→ Supplied records:
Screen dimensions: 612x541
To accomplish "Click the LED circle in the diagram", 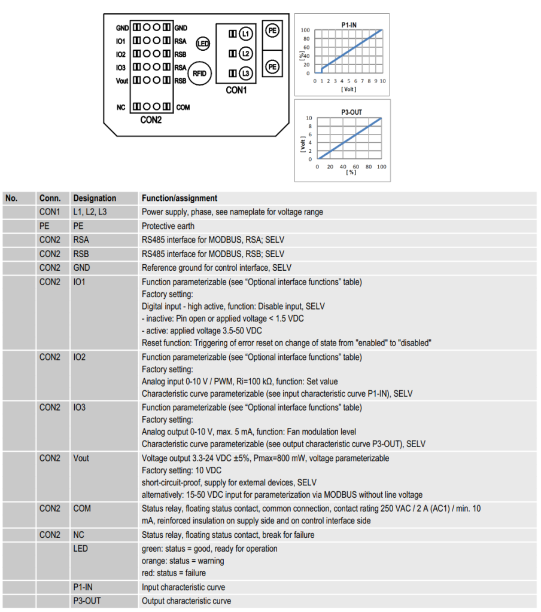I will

---

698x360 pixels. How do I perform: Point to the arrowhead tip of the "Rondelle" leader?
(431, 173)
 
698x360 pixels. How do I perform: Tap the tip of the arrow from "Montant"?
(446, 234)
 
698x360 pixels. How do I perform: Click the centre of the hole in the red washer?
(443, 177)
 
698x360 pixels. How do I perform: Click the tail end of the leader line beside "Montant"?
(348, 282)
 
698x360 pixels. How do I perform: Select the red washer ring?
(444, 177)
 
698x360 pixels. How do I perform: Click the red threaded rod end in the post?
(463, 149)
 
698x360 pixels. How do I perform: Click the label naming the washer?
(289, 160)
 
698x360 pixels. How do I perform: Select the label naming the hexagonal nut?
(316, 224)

→ The exercise:
Find each line in the items above that contains the word "leader" and copy those lines out in full. Matching is case-sensitive.

→ Output below:
698x360 pixels. How do I perform: Point to the arrowhead tip of the "Rondelle" leader?
698x360 pixels. How do I perform: Click the tail end of the leader line beside "Montant"?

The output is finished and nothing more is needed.